▶ [Problem details]
Please reproduce, character for character, the part of the listing that opens with the line containing "This screenshot has" and closes with the line containing "(154, 214).". Leave the pictures out of your copy.

▶ [Data shown]
● ● ● ●

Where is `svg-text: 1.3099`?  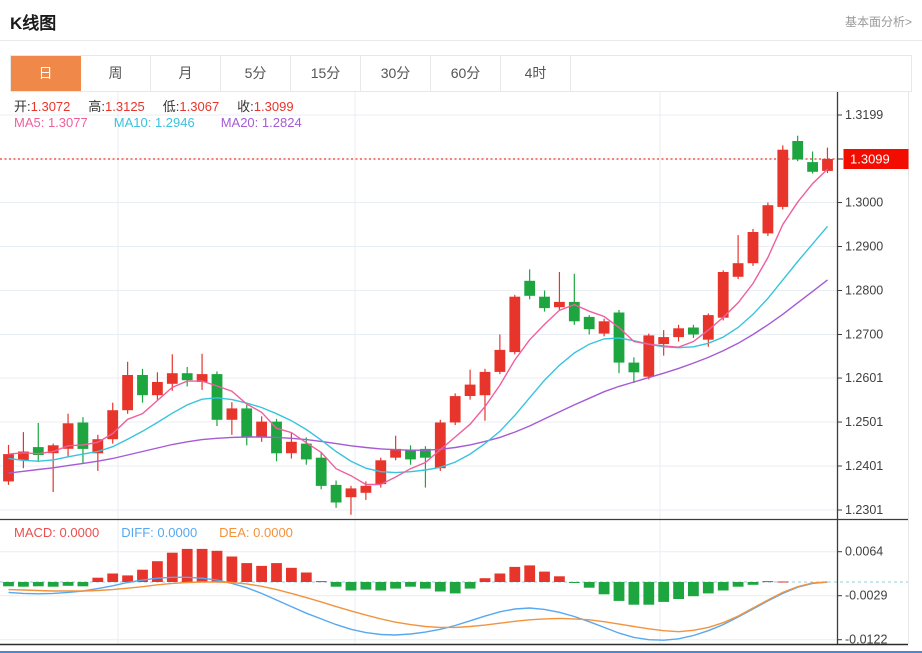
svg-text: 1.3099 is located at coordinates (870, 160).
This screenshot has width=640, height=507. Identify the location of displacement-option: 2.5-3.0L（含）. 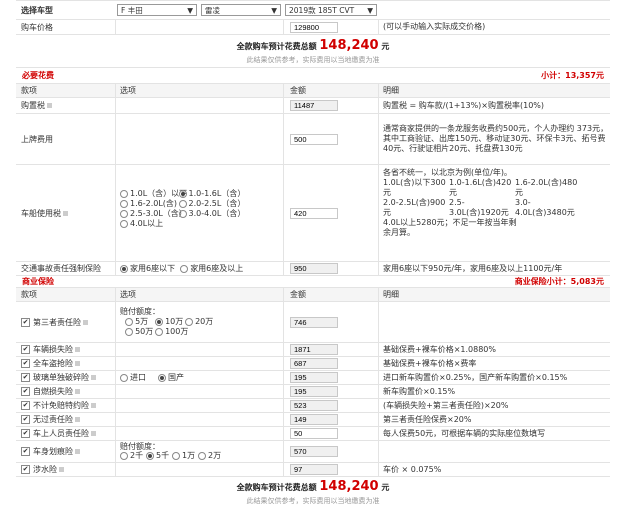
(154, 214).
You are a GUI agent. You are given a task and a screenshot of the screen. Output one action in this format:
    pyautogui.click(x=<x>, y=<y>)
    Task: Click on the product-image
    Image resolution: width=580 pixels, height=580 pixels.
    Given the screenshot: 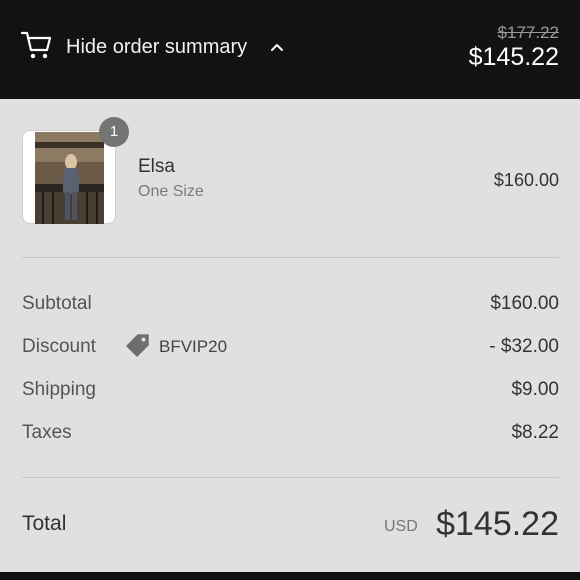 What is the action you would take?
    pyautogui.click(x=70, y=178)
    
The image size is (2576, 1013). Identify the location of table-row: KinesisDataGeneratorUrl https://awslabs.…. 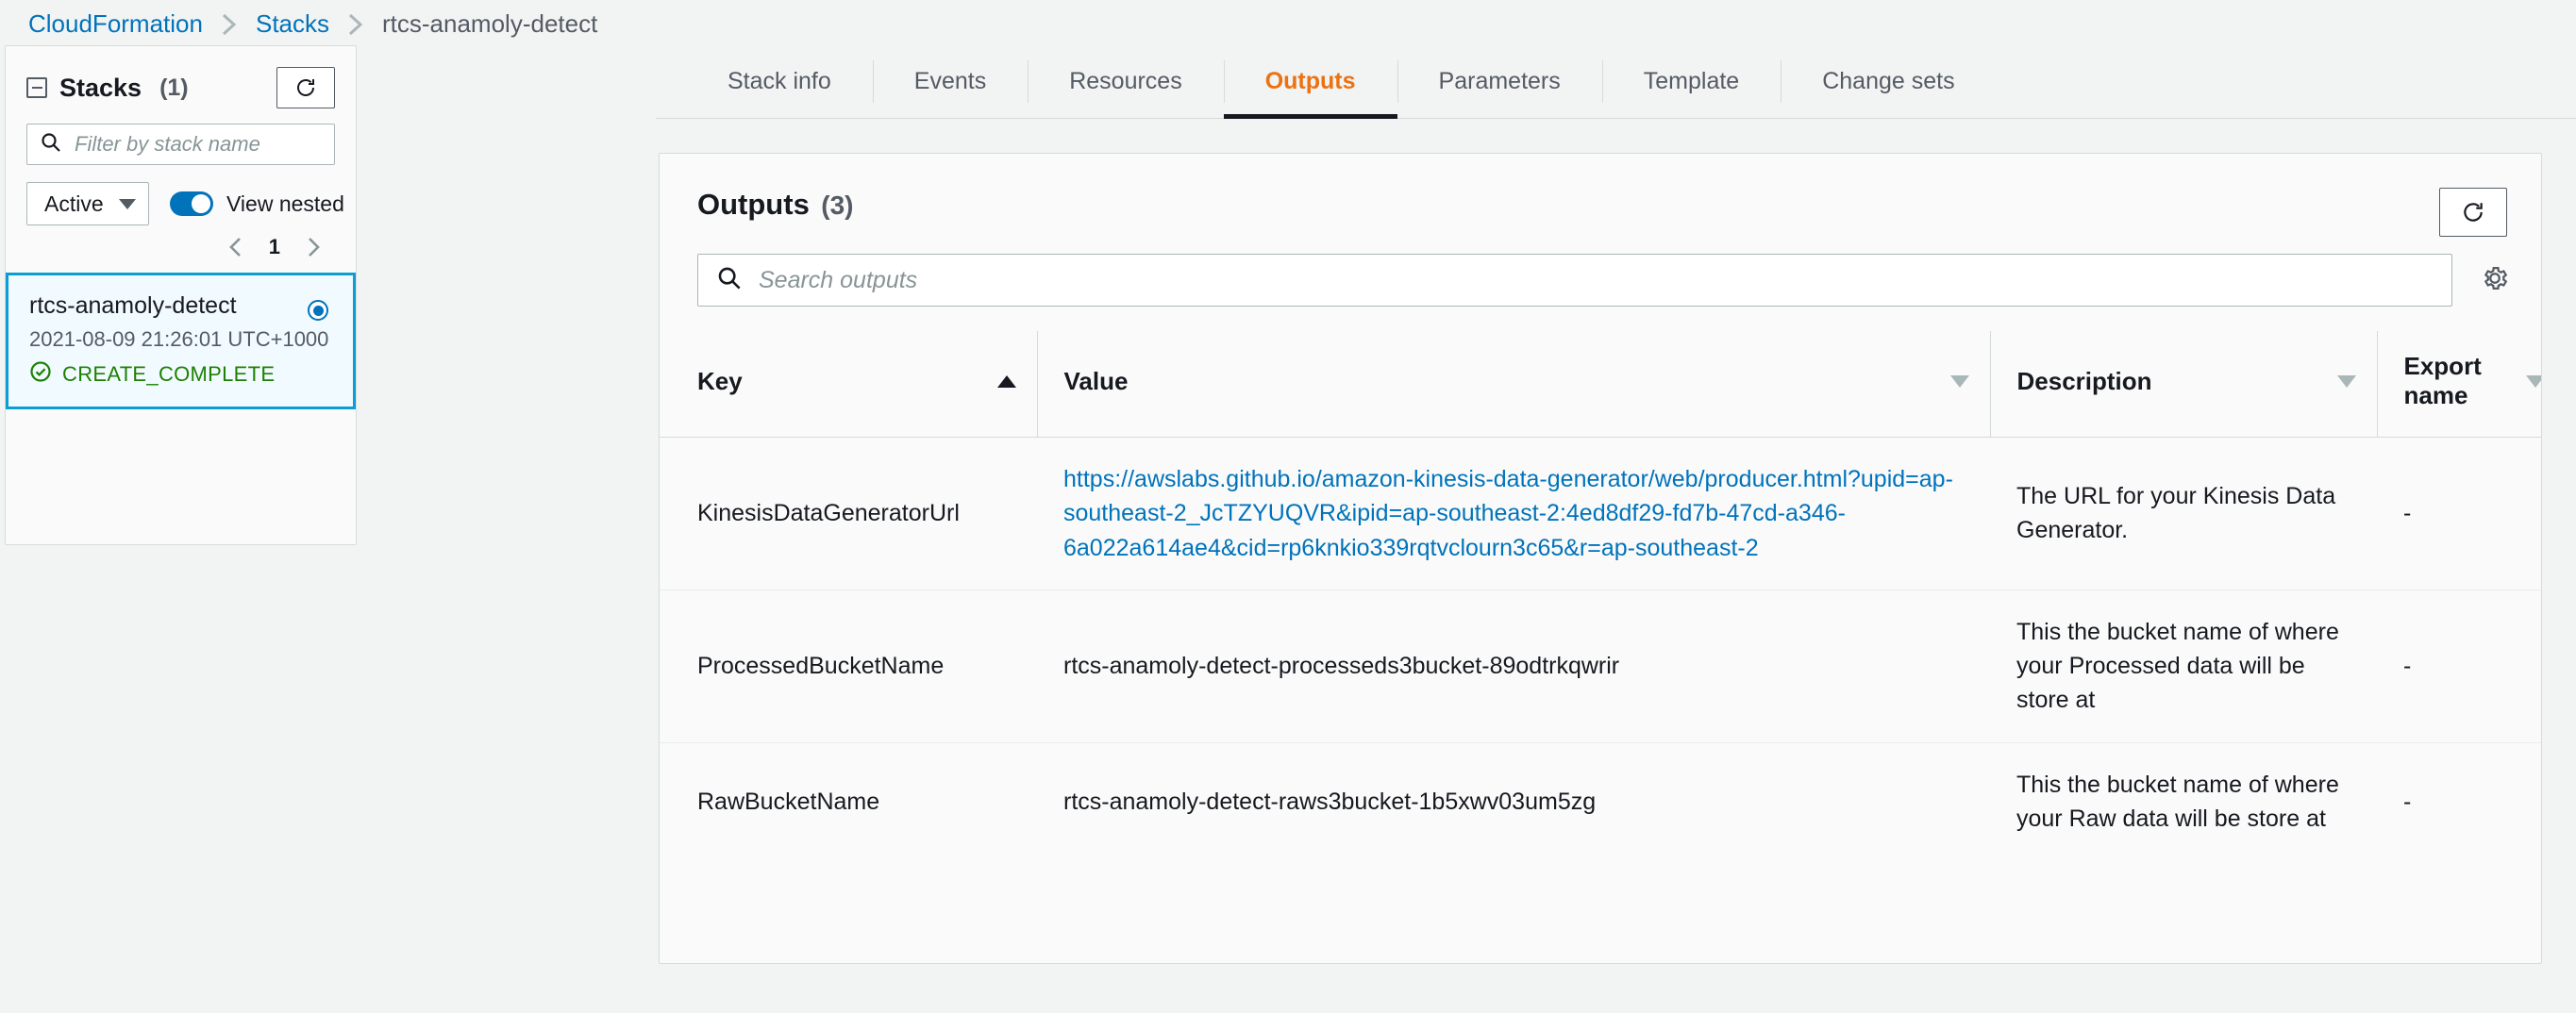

● ● ● ●

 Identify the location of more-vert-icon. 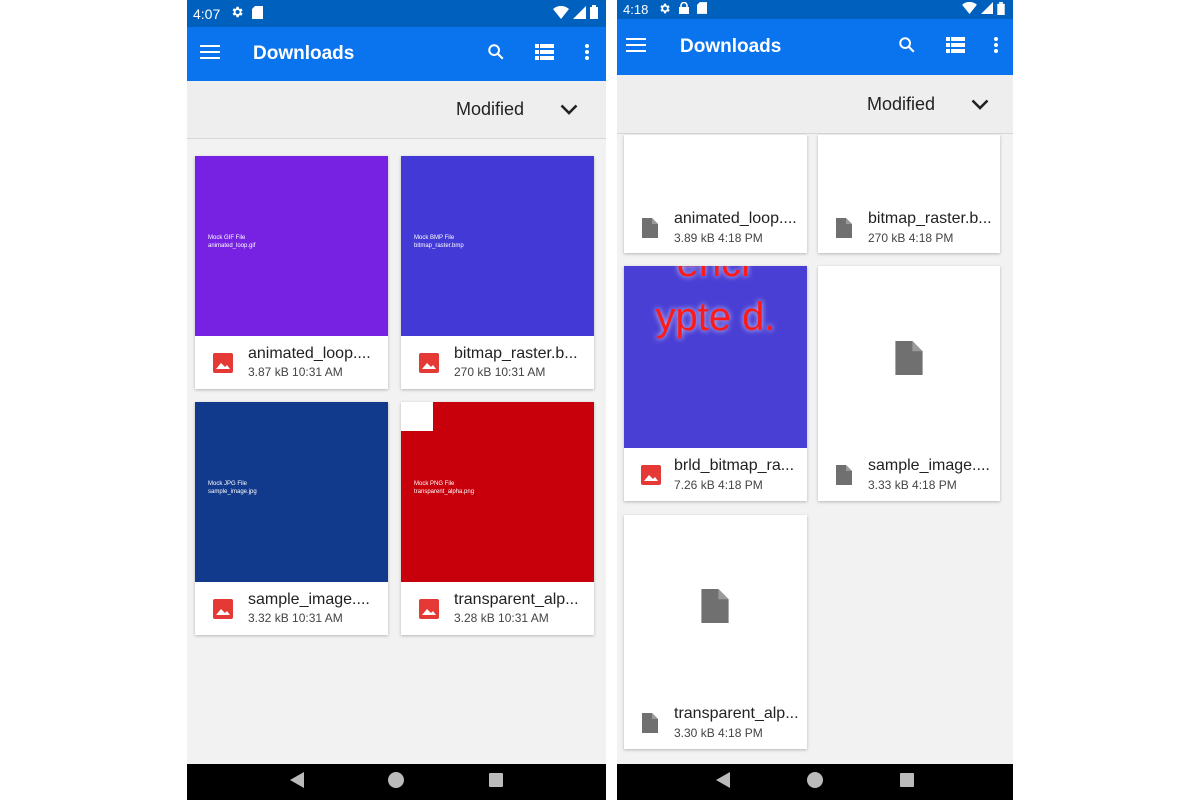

● ● ● ●

▶ [Task solution]
This screenshot has width=640, height=507. Identify the location of displacement-option: 2.5-3.0L（含）. 
(154, 214).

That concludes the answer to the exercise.